O juiz presidente do Tribunal disse que a Comissão Eleitoral "falhou, negligenciou ou recusou" conduzir as eleições de acordo com a Constituição, citando irregularidades na transmissão dos resultados.
De acordo com a agência de notícias Associated Press, o candidato da oposição, Raila Odinga, alegou que os votos eletrónicos tinham sido pirateados e manipulados a favor do Presidente Uhuru Kenyatta, que ganhou um segundo mandato com mais de metade dos votos.
Kenyatta foi declarado vencedor no passado dia 11 de agosto, com 54,27% dos votos, contra os 44,74% conseguidos por Odinga, que aos 72 anos se candidatava pela quarta vez, depois de ter sido derrotado em 1997, 2007 e 2013.
O anúncio da vitória de Kenyatta desencadeou dois dias de protestos e motins reprimidos pela polícia em bairros da lata de Nairobi e no oeste do país, bastiões da oposição.
Pelo menos 21 pessoas, entre as quais um bebé e uma menina de nove anos, foram mortos a 11 e 12 de agosto, quase todos pela polícia, segundo um balanço da agência noticiosa francesa France Presse (AFP).
Nesta semana os observadores e os países ocidentais pediram a oposição de aceitar resultado das eleições, que não viram as evidencias das fraudas e a organização não-governamental Human Rights Watch estimou que o escrutínio foi "marcado por graves violações dos direitos humanos, incluindo assassínios ilegais e espancamentos pela polícia em manifestações e operações de busca em casas do oeste do Quénia".
Um dia histórico para África
Reagindo à decisão do Supremo Tribunal, o candidato da oposição queniana às presidenciais, Raila Odinga, disse que hoje "é um dia muito histórico para o povo do Quénia e por extensão para o povo de África".
"Pela primeira vez na história da democratização africana, foi tomada uma decisão por um tribunal anulando a eleição irregular de um presidente. Esta é uma decisão que estabelece um precedente", adiantou.
Já o advogado que defendia a vitória do presidente cessante, Ahmednassir Abdulahi, disse que a decisão do Supremo é "política e não legal".
Por seu turno, o "número dois" da coligação opositora, Kalonzo Musyoka, considerou que "a dignidade e a integridade do Supremo Tribunal foram restabelecidas", mas disse ter dúvidas sobre a capacidade da Comissão Eleitoral para "organizar eleições livres, justas e credíveis".
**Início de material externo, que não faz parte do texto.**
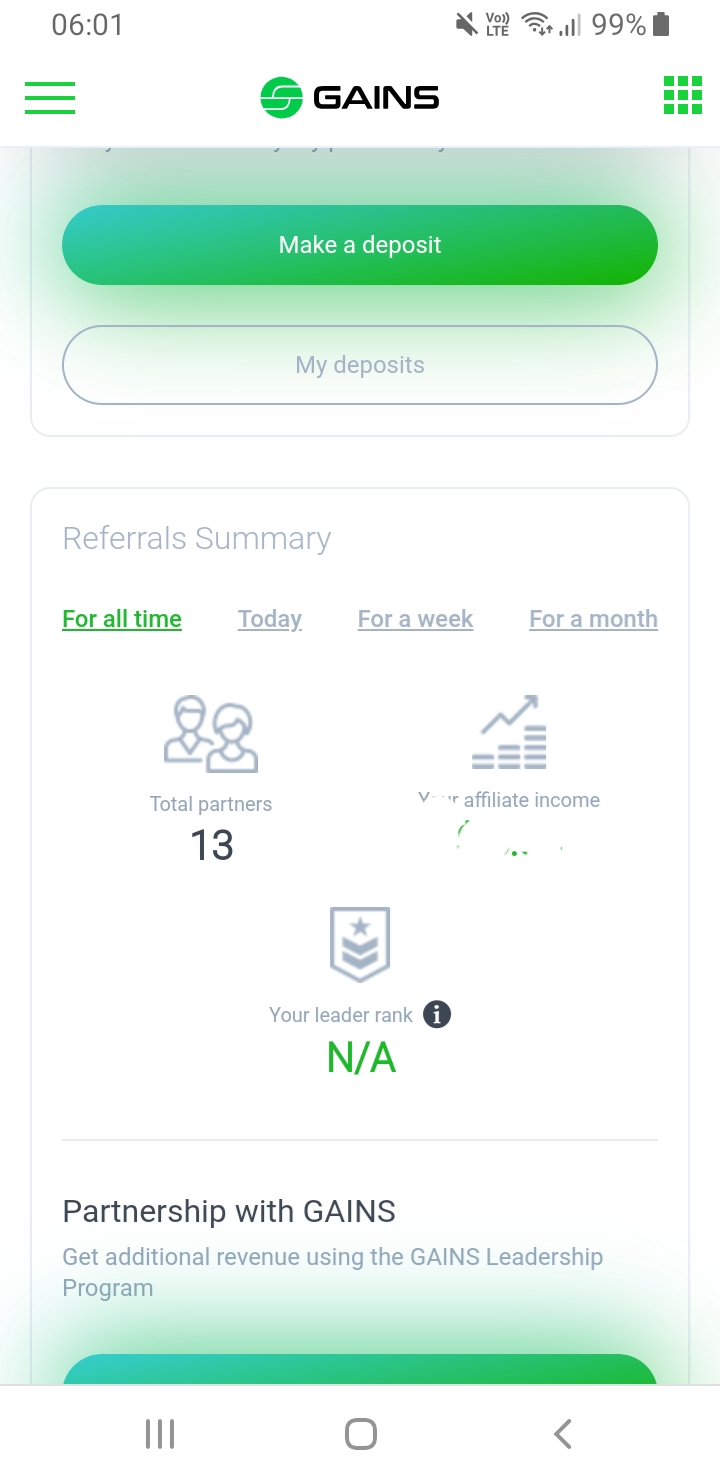Viewport: 720px width, 1480px height.
Task: Open the green grid apps icon
Action: tap(683, 96)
Presidente do Quénia "discorda pessoalmente", mas respeita anulação das eleições
O presidente do Quénia, Uhuru Kenyatta, afirmou que "discorda pessoalmente" da decisão do Supremo Tribunal que esta sexta-feira anulou a sua eleição no mês passado, mas irá respeitá-la.
No entanto, Kenyatta criticou os juízes, afirmando que "seis pessoas decidiram ir contra a vontade do povo".
O presidente do Quénia falava esta sexta-feira ao país após o Supremo anunciar de manhã a sua decisão.
Comissão Eleitoral queniana pede calma à população perante novas eleições
O presidente da Comissão Eleitoral do Quénia pediu hoje calma aos cidadãos diante das novas eleições que deverão ocorrer em 60 dias, depois de o Supremo Tribunal de Justiça ter anulado o sufrágio de 08 de agosto.
"Apelamos aos quenianos a manterem a calma e a conterem-se para não minarem a estabilidade", afirmou Wafula Chebukati, recordando que o Supremo Tribunal ainda não tornou público o parecer detalhado e definitivo da sua decisão.
De acordo com o Tribunal, a Comissão Eleitoral do Quénia "cometeu irregularidades" durante as eleições "que afetaram a integridade do processo eleitoral".
Chebukati disse que a instituição eleitoral "tomou nota" das observações do Tribunal e irá fazer "mudanças internas de pessoal" necessárias para as próximas eleições.
O presidente do organismo eleitoral admitiu que "alguém tem de assumir a responsabilidade pelos erros cometidos", embora por enquanto tenha descartado a sua demissão, convidando ainda o Ministério Público a "investigar e a processar qualquer membro da Comissão Eleitoral" que tenha atuado ilegalmente.